Mafia Gargano, la pm chiede l’ergastolo per il basista della strage di San Marco in Lamis. Ore cruciali in Corte d’Assise

Processo per la mattanza del 9 agosto 2017. Un giorno che ha cambiato per sempre la storia criminale della provincia di Foggia, accendendo i riflettori della nazione sulla Capitanata

Chiesto l’ergastolo per Giovanni Caterino, ritenuto il basista della strage di mafia del 9 agosto 2017 nei pressi della vecchia stazione di San Marco in Lamis. La richiesta è stata avanzata dalla pm della DDA di Bari, Luciana Silvestris al termine di una lunga requisitoria. Le parti civili, dal canto loro, hanno depositato memorie e fatto richieste conclusive. Ora è la volta della difesa. Non si esclude che la sentenza possa arrivare già oggi.

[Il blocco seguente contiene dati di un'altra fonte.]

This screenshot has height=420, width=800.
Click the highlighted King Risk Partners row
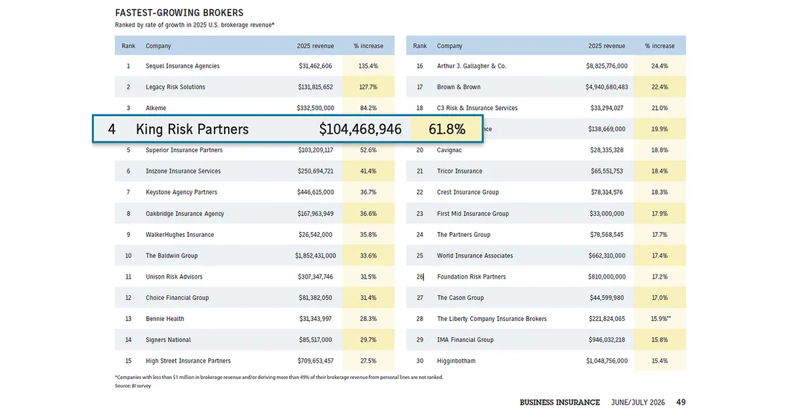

È ormai alle battute finali il processo di primo grado nella Corte d’Assise del Tribunale di Foggia, presieduta dal giudice Antonio Civita. Rischia la pena massima il 40enne manfredoniano Caterino, alias “Giuann Popò”, affiliato del clan dei Montanari “Li Bergolis-Miucci”, per conto del quale si sarebbe messo a disposizione allo scopo di uccidere Mario Luciano Romito, caduto in una trappola assieme a suo cognato Matteo De Palma. Quel 9 agosto trovarono la morte anche i contadini sammarchesi, Aurelio e Luigi Luciani. Un giorno che ha cambiato per sempre la storia criminale della provincia di Foggia, accendendo i riflettori della nazione sulla Capitanata.